From the Research
Toradol (ketorolac) is not recommended as a first-line treatment for acute cluster headaches due to its slower onset of action and potential limitations. The most recent and highest quality study, published in 2023 in the European journal of neurology 1, provides evidence-based recommendations for the treatment of cluster headache, which prioritize oxygen therapy and subcutaneous sumatriptan as first-line treatments. According to this study, oxygen therapy with a flow of at least 12 L/min over 15 min and 6 mg subcutaneous sumatriptan are strongly recommended for the acute treatment of cluster headache attacks.
Other studies, such as those published in 2023 in Cephalalgia 2 and in 2013 in Headache 3, also support the use of subcutaneous sumatriptan and high-flow oxygen as first-line treatments for acute cluster headaches. Additionally, these studies highlight the importance of preventive treatments, such as verapamil, lithium, and galcanezumab, in managing cluster headaches.
The use of Toradol (ketorolac) may not be the most effective option for acute cluster headaches, given its mechanism of action and potential limitations, including a maximum 5-day use period, risk of gastrointestinal bleeding, and kidney damage with prolonged use. Instead, patients should work with a neurologist to develop a comprehensive treatment plan that may include preventive medications and other evidence-based treatments.

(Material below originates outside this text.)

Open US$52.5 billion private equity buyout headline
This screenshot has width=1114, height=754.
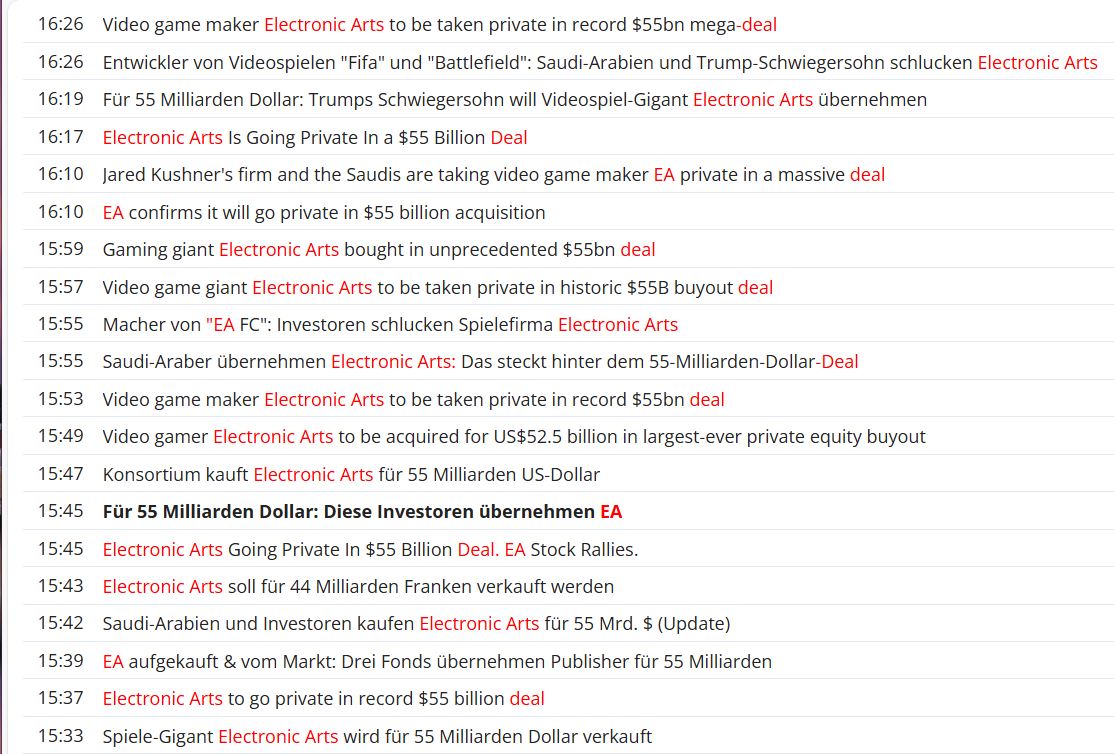(514, 436)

Some key points to consider when treating acute cluster headaches include:
- The importance of rapid and effective treatment to alleviate severe pain and reduce frequency of attacks
- The use of high-flow oxygen therapy and subcutaneous sumatriptan as first-line treatments
- The potential benefits of preventive medications, such as verapamil, lithium, and galcanezumab, in reducing the frequency and severity of cluster headache attacks
- The need for individualized treatment plans, taking into account the patient's specific needs and medical history.